**Problem:**
Could you set down exactly the lines that start at the one containing "This screenshot has height=547, width=756." and end at the final line of the material below?

**Materials provided:**

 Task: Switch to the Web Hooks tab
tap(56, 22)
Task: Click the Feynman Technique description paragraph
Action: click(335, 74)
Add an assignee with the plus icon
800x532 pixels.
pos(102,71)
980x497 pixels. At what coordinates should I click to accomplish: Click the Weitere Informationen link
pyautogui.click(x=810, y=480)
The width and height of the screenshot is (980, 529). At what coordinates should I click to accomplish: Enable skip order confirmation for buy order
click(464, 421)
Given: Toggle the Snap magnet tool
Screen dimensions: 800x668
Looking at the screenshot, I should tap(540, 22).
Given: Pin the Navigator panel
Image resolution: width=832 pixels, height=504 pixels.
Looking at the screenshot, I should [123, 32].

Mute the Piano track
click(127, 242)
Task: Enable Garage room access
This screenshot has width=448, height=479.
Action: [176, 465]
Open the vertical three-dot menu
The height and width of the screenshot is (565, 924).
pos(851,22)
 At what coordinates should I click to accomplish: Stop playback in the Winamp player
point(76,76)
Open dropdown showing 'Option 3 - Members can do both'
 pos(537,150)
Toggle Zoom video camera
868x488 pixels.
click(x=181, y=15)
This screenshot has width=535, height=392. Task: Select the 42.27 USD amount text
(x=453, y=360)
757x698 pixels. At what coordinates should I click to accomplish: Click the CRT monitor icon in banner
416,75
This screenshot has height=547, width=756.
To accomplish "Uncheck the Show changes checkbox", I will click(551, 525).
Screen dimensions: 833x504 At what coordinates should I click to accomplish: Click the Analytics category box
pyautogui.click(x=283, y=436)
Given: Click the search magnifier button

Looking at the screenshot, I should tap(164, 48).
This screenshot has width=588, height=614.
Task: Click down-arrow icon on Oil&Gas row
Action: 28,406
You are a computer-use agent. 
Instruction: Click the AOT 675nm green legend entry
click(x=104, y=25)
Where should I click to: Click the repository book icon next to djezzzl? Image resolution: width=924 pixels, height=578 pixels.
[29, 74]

**The completed task:**
This screenshot has height=547, width=756.
To accomplish "Uncheck the Show changes checkbox", I will click(551, 525).
Screen dimensions: 833x504 At what coordinates should I click to accomplish: Click the Analytics category box
pyautogui.click(x=283, y=436)
Given: Click the search magnifier button

Looking at the screenshot, I should tap(164, 48).
This screenshot has width=588, height=614.
Task: Click down-arrow icon on Oil&Gas row
Action: 28,406
You are a computer-use agent. 
Instruction: Click the AOT 675nm green legend entry
click(x=104, y=25)
Where should I click to: Click the repository book icon next to djezzzl? Image resolution: width=924 pixels, height=578 pixels.
[29, 74]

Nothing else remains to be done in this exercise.